The time draws near the birth of Christ:
The moon is hid; the night is still;
The Christmas bells from hill to hill
Answer each other in the mist.
Four voices of four hamlets round,
From far and near, on mead and moor,
Swell out and fail, as if a door
Were shut between me and the sound:
Each voice four changes on the wind,
That now dilate, and now decrease,
Peace and goodwill, goodwill and peace,
Peace and goodwill, to all mankind.
This year I slept and woke with pain,
I almost wish'd no more to wake,
And that my hold on life would break
Before I heard those bells again:
But they my troubled spirit rule,
For they controll'd me when a boy;
They bring me sorrow touch'd with joy,
The merry merry bells of Yule.
- We're getting another marker for the passage time: it's the Christmas season.

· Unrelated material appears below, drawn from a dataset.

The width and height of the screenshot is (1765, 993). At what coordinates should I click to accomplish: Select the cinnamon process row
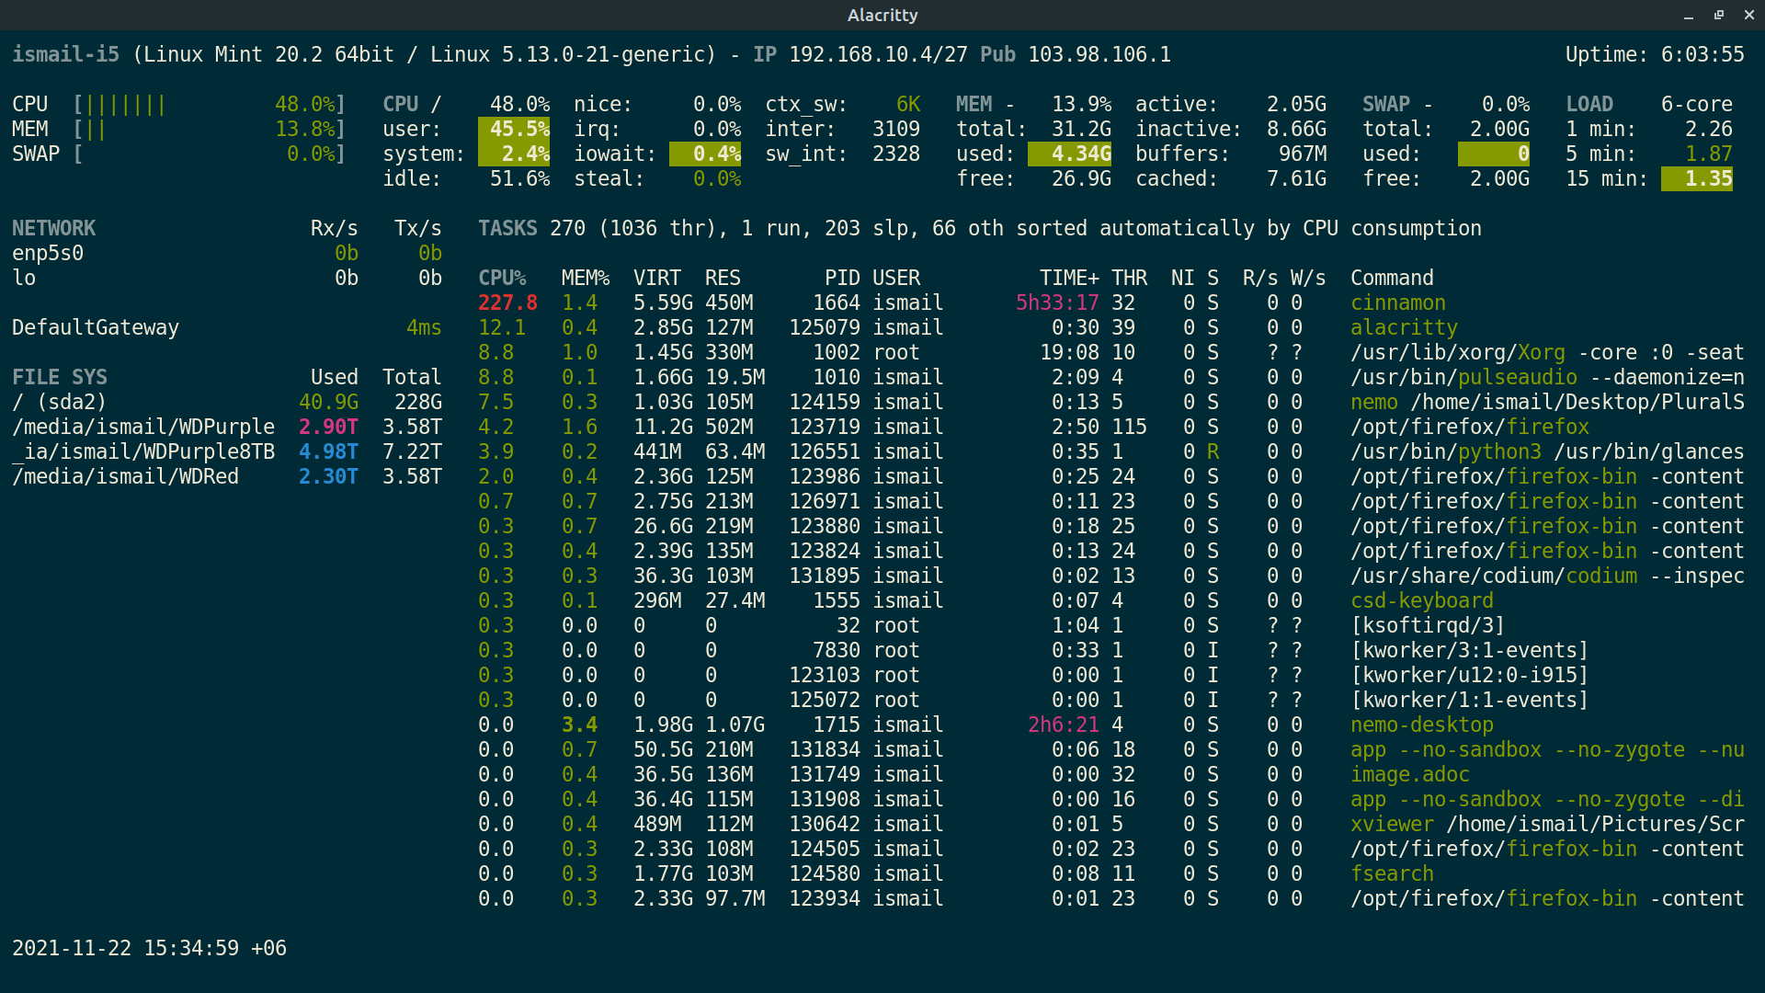1398,302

- Tennyson can hear the Christmas bells echoing throughout his village. He even recreates this sonically with: "Peace and goodwill, goodwill and peace / Peace and goodwill, to all mankind" (579-580). These four phrases replicate the tolling of the overlapping bells.
- He notes that for this entire year (again, time seems shaky) he's been feeling the pain of loss—even to the point where he wished he were dead (yikes!).
- The bells, however, seem to soothe him. They "rule" his "troubled spirit" (585) and bring him both sadness and joy.